Shell gives hope for dividend boost
Royal Dutch Shell PLC said it will be well placed to boost shareholder payouts once the oil market recovers, as it sought to appease investors after last month’s surprise dividend cut.
The Anglo- Dutch major tore up the industry’s financial playbook when oil’s collapse forced it to slash payouts. For decades, Big Oil had used its hefty balance sheet to borrow money when needed and keep investors sweet until the next upward cycle. But 2020’s unprecedented market rout has seen several large players — Exxon Mobil Corp. and Equinor ASA as well as Shell — freeze or reduce dividends.
When “our outlook stabilizes and our balance sheet is in the right position, then we should be in a very strong position to increase shareholder distributions,” chief financial officer Jessica Uhl said Wednesday on an investor call, citing the potential for both dividends and share buybacks.
The Anglo- Dutch company’s shareholder returns had looked unaffordable even before the coronavirus pandemic hit.

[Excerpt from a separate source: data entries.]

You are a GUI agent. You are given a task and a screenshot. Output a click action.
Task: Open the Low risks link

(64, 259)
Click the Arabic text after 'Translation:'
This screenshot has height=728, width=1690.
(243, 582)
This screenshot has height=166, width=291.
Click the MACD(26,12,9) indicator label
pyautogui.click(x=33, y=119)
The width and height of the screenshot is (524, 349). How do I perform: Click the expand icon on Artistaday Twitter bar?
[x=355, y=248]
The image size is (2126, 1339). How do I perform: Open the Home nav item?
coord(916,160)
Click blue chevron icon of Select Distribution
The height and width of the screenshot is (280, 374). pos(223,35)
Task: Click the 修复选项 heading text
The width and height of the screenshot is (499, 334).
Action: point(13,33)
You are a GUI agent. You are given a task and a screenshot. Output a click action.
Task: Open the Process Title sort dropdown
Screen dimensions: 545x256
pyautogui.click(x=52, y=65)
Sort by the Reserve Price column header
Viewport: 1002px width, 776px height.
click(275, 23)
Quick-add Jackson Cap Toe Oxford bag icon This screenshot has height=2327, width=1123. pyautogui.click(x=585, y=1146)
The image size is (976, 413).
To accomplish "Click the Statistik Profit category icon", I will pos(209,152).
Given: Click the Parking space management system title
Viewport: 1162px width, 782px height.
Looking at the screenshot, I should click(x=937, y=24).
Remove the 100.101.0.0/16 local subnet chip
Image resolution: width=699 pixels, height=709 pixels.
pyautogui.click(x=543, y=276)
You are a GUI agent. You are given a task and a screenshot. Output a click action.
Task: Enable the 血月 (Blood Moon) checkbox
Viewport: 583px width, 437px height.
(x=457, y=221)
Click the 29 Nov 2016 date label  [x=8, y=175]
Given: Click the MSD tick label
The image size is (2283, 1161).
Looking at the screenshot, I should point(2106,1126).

The company said in January it had slowed the pace of its buyback program and was unlikely to hit its US$ 25 billion target this year. In March, it announced the cancellation of the next tranche of purchases as the severity of the outbreak became clear.
The investor call is a precursor to Shell’s annual general meeting in The Hague next week, where shareholders won’t be able to physically gather due to the coronavirus pandemic. The oil major’s financial performance and its recent carbon reduction ambitions dominated the meeting with Shell management.
The first comment came from a private investor seeking answers on the payout curtailment: “The aggressive 67 per cent dividend cut has left shares with a lower yield than any other major oil company and unnecessarily depressed our share price.” Shell management insisted that while the decision was a difficult one, the dividend must remain meaningful and affordable.
Shell has had to pull on levers “harder than we would have liked,” chief executive Ben van Beurden said Wednesday on the call. Cutting the dividend doesn’t give the company more money to spend, but means it no longer needs to borrow to finance the payout, he said.
The company reiterated the precarious position the oil industry remains in, as the coronavirus pandemic has decimated demand. The stresses caused by the current crisis were evident in March, and will continue more significantly in the second quarter, Uhl told shareholders.
Second- quarter production is expected to decline by 10 per cent to 20 per cent, Uhl said, due to assets being located in countries which are part of the OPEC+ group — which has pledged output curbs — as well as logistical constraints and other economic pressures.